■ EXERCISE INSTRUCTIONS ■
Copy out the records again. Change nothing.

■ RECORDS ■
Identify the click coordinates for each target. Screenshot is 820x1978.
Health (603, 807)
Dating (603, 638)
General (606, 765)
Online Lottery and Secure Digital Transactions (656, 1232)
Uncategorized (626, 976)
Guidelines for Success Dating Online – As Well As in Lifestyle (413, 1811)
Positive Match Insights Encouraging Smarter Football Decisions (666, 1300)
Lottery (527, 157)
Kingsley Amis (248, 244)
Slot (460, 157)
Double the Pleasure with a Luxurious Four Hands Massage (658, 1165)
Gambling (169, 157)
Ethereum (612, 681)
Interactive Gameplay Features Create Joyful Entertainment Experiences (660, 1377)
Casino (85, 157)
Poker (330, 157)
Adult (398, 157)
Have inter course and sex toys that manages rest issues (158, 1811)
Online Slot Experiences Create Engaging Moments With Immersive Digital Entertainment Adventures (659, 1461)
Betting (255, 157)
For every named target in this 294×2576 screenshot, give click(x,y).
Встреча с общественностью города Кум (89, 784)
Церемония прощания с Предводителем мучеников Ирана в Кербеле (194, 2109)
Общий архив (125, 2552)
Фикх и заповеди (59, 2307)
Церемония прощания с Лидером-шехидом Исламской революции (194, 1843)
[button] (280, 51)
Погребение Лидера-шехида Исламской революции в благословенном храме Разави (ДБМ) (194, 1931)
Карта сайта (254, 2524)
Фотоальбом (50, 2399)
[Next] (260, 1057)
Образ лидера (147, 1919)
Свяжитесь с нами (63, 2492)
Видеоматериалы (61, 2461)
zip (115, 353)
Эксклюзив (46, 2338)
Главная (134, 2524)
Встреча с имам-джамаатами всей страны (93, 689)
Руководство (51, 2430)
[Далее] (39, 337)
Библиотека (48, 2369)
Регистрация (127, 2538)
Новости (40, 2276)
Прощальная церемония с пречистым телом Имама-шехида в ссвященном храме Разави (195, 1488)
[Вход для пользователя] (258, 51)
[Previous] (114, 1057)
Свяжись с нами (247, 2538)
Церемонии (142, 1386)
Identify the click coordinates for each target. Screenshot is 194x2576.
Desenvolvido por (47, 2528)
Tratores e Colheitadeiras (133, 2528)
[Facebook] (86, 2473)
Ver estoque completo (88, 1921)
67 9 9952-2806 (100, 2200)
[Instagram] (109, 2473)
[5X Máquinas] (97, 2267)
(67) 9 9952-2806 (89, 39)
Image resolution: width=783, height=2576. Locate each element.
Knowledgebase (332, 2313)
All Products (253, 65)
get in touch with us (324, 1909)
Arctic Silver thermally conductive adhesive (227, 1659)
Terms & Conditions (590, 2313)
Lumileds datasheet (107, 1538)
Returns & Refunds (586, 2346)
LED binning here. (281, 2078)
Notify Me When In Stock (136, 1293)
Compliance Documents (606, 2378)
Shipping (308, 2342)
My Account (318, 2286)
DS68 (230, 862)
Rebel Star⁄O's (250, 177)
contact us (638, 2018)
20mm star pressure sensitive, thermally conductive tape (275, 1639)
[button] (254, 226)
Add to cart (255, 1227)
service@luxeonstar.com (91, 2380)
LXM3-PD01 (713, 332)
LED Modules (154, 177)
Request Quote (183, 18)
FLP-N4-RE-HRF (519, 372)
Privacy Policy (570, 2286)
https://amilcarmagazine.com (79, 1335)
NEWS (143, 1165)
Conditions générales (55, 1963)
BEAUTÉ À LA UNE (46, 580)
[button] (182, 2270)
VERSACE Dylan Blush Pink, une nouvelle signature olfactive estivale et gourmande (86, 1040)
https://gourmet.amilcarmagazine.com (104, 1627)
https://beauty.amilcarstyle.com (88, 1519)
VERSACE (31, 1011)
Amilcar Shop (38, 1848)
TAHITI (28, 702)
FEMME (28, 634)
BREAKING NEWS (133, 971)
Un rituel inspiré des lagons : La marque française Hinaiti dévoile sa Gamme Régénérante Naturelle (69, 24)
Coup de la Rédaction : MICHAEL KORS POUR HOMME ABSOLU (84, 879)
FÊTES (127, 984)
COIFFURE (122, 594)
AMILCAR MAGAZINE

■ TASK RESPONSE ■
Identify the click coordinates for each target. Screenshot is 820x1978.
Health (603, 807)
Dating (603, 638)
General (606, 765)
Online Lottery and Secure Digital Transactions (656, 1232)
Uncategorized (626, 976)
Guidelines for Success Dating Online – As Well As in Lifestyle (413, 1811)
Positive Match Insights Encouraging Smarter Football Decisions (666, 1300)
Lottery (527, 157)
Kingsley Amis (248, 244)
Slot (460, 157)
Double the Pleasure with a Luxurious Four Hands Massage (658, 1165)
Gambling (169, 157)
Ethereum (612, 681)
Interactive Gameplay Features Create Joyful Entertainment Experiences (660, 1377)
Casino (85, 157)
Poker (330, 157)
Adult (398, 157)
Have inter course and sex toys that manages rest issues (158, 1811)
Online Slot Experiences Create Engaging Moments With Immersive Digital Entertainment Adventures (659, 1461)
Betting (255, 157)
For every named target in this 294×2576 screenshot, give click(x,y).
Встреча с общественностью города Кум (89, 784)
Церемония прощания с Предводителем мучеников Ирана в Кербеле (194, 2109)
Общий архив (125, 2552)
Фикх и заповеди (59, 2307)
Церемония прощания с Лидером-шехидом Исламской революции (194, 1843)
[button] (280, 51)
Погребение Лидера-шехида Исламской революции в благословенном храме Разави (ДБМ) (194, 1931)
Карта сайта (254, 2524)
Фотоальбом (50, 2399)
[Next] (260, 1057)
Образ лидера (147, 1919)
Свяжитесь с нами (63, 2492)
Видеоматериалы (61, 2461)
zip (115, 353)
Эксклюзив (46, 2338)
Главная (134, 2524)
Встреча с имам-джамаатами всей страны (93, 689)
Руководство (51, 2430)
[Далее] (39, 337)
Библиотека (48, 2369)
Регистрация (127, 2538)
Новости (40, 2276)
Прощальная церемония с пречистым телом Имама-шехида в ссвященном храме Разави (195, 1488)
[Вход для пользователя] (258, 51)
[Previous] (114, 1057)
Свяжись с нами (247, 2538)
Церемонии (142, 1386)
Identify the click coordinates for each target. Screenshot is 194x2576.
Desenvolvido por (47, 2528)
Tratores e Colheitadeiras (133, 2528)
[Facebook] (86, 2473)
Ver estoque completo (88, 1921)
67 9 9952-2806 (100, 2200)
[Instagram] (109, 2473)
[5X Máquinas] (97, 2267)
(67) 9 9952-2806 (89, 39)
Image resolution: width=783, height=2576. Locate each element.
Knowledgebase (332, 2313)
All Products (253, 65)
get in touch with us (324, 1909)
Arctic Silver thermally conductive adhesive (227, 1659)
Terms & Conditions (590, 2313)
Lumileds datasheet (107, 1538)
Returns & Refunds (586, 2346)
LED binning here. (281, 2078)
Notify Me When In Stock (136, 1293)
Compliance Documents (606, 2378)
Shipping (308, 2342)
My Account (318, 2286)
DS68 (230, 862)
Rebel Star⁄O's (250, 177)
contact us (638, 2018)
20mm star pressure sensitive, thermally conductive tape (275, 1639)
[button] (254, 226)
Add to cart (255, 1227)
service@luxeonstar.com (91, 2380)
LXM3-PD01 (713, 332)
LED Modules (154, 177)
Request Quote (183, 18)
FLP-N4-RE-HRF (519, 372)
Privacy Policy (570, 2286)
https://amilcarmagazine.com (79, 1335)
NEWS (143, 1165)
Conditions générales (55, 1963)
BEAUTÉ À LA UNE (46, 580)
[button] (182, 2270)
VERSACE Dylan Blush Pink, une nouvelle signature olfactive estivale et gourmande (86, 1040)
https://gourmet.amilcarmagazine.com (104, 1627)
https://beauty.amilcarstyle.com (88, 1519)
VERSACE (31, 1011)
Amilcar Shop (38, 1848)
TAHITI (28, 702)
FEMME (28, 634)
BREAKING NEWS (133, 971)
Un rituel inspiré des lagons : La marque française Hinaiti dévoile sa Gamme Régénérante Naturelle (69, 24)
Coup de la Rédaction : MICHAEL KORS POUR HOMME ABSOLU (84, 879)
FÊTES (127, 984)
COIFFURE (122, 594)
AMILCAR MAGAZINE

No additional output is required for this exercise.